═══ DATA FOR ANALYSIS
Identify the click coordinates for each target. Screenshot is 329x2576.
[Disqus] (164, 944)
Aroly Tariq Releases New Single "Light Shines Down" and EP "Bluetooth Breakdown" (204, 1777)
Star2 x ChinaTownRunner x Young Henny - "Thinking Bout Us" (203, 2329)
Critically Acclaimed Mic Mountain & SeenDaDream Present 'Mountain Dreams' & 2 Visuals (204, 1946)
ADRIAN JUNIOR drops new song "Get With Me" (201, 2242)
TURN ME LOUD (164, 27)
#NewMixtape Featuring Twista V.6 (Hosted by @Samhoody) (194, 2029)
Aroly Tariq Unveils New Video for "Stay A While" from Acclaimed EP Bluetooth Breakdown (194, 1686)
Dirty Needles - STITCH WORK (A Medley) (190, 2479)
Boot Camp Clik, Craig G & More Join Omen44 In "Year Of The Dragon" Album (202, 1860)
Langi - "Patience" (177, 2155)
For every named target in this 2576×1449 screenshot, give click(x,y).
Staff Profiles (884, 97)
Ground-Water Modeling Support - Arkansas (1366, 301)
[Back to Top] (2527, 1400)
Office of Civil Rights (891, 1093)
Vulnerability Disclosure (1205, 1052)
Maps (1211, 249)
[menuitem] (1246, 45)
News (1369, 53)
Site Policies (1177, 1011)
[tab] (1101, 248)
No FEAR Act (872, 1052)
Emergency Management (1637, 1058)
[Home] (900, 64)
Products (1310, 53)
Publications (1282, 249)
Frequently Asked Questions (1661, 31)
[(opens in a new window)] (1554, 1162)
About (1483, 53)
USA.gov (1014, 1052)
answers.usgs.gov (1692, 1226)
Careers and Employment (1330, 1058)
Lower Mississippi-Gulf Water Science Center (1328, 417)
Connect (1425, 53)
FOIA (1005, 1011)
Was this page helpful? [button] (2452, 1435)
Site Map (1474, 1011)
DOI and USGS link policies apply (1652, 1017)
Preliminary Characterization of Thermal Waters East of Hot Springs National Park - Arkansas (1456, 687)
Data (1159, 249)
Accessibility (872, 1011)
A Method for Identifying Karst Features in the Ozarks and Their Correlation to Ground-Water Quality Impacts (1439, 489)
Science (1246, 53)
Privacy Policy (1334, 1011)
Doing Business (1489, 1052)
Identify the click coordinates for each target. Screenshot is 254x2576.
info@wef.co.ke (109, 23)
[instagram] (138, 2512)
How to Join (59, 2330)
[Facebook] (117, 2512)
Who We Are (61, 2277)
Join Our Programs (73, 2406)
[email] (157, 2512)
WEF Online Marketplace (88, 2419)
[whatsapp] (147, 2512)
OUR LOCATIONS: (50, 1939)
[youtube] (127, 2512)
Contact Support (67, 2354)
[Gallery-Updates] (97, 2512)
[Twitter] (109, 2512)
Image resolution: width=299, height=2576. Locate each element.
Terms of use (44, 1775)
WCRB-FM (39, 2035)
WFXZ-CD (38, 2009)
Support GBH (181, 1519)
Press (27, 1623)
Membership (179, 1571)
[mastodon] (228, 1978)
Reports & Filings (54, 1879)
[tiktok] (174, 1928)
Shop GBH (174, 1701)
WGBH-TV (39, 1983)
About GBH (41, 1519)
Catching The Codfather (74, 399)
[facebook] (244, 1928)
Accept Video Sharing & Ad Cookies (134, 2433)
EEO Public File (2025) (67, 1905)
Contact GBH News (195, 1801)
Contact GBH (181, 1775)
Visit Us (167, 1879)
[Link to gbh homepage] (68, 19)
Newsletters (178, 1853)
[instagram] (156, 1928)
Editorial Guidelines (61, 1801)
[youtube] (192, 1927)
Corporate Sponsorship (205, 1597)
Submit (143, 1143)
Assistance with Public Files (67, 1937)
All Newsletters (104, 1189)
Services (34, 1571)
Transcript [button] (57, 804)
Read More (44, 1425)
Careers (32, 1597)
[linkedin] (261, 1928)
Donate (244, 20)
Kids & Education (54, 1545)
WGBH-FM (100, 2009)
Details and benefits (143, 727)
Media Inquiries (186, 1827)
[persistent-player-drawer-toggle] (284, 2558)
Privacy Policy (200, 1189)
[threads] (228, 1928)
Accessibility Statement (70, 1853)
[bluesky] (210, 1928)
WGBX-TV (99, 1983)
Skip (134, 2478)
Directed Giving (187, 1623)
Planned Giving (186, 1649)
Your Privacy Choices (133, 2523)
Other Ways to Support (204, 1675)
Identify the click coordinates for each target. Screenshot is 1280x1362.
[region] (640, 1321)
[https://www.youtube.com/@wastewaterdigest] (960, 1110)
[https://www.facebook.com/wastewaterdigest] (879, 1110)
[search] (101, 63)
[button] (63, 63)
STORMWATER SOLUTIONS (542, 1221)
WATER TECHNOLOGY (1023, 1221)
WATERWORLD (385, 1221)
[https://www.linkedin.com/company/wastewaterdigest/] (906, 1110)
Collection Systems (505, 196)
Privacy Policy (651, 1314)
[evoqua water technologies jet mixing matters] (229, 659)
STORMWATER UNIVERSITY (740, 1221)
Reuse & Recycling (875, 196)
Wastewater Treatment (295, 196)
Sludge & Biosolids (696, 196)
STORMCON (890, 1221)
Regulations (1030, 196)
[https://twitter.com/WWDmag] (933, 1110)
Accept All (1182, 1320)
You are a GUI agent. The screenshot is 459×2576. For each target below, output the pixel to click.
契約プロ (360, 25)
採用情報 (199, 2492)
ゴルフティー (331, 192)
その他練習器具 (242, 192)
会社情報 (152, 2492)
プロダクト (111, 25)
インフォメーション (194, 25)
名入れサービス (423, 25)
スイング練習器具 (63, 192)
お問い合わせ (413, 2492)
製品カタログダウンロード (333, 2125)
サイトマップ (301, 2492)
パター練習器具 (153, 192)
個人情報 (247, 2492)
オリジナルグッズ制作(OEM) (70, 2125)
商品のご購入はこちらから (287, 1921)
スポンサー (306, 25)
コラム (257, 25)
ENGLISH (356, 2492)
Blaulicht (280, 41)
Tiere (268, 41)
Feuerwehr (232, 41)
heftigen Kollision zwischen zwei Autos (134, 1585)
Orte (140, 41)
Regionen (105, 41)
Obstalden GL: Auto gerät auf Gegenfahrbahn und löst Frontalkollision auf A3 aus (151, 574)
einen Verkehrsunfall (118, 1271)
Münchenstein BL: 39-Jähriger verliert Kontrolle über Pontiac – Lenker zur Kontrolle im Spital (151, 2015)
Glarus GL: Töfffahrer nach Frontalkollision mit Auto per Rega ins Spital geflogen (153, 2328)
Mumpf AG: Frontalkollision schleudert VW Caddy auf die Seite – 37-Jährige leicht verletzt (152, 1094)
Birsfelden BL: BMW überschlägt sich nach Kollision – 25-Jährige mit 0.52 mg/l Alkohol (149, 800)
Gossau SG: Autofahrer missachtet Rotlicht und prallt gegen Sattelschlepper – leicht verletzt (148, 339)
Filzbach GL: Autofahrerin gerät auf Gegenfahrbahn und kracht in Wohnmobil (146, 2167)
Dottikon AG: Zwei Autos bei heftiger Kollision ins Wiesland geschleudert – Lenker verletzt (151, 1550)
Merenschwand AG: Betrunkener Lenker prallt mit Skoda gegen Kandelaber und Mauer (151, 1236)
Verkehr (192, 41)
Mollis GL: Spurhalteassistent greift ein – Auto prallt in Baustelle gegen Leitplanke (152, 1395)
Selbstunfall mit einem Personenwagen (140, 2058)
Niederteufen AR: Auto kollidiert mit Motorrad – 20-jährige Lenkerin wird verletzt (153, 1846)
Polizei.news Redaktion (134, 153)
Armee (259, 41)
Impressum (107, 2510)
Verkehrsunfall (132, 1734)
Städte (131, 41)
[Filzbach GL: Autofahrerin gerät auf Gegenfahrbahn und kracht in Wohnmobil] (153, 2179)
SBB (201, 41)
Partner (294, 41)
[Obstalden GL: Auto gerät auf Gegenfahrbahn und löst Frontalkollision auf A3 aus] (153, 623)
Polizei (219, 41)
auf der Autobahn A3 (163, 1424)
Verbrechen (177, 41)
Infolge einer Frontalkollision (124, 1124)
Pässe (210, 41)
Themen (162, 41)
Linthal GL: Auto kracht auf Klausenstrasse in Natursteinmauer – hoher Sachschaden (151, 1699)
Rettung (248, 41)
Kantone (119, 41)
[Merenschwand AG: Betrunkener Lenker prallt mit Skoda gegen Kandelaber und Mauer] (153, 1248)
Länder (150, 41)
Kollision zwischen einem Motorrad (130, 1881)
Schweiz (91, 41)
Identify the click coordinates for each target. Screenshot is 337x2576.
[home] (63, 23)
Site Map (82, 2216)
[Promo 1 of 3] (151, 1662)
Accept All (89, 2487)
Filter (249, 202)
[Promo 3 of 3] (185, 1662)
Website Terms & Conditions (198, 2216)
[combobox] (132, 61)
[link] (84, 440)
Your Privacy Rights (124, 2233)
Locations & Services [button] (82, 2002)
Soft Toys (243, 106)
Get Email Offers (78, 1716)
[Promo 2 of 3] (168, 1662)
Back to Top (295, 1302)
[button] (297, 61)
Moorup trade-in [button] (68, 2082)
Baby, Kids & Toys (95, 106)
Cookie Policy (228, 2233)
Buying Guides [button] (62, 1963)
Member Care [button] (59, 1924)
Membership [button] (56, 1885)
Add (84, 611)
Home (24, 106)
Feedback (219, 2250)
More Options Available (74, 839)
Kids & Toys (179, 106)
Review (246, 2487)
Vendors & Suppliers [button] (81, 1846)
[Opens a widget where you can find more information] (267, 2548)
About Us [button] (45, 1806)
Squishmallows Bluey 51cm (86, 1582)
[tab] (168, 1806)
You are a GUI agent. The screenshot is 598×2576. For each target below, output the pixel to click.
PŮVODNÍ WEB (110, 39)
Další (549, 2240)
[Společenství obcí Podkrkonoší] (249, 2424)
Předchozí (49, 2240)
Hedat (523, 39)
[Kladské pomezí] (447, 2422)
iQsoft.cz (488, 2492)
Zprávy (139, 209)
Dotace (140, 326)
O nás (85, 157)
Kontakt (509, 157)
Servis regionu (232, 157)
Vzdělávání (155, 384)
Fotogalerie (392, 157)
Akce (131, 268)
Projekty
══════
### WORK TASK
Return, unchanged, the run of lines above that opens with the line containing "SBB (201, 41)" and closes with the line containing "Themen (162, 41)". Include both.

### TASK RESPONSE
SBB (201, 41)
Partner (294, 41)
[Obstalden GL: Auto gerät auf Gegenfahrbahn und löst Frontalkollision auf A3 aus] (153, 623)
Polizei (219, 41)
auf der Autobahn A3 (163, 1424)
Verbrechen (177, 41)
Infolge einer Frontalkollision (124, 1124)
Pässe (210, 41)
Themen (162, 41)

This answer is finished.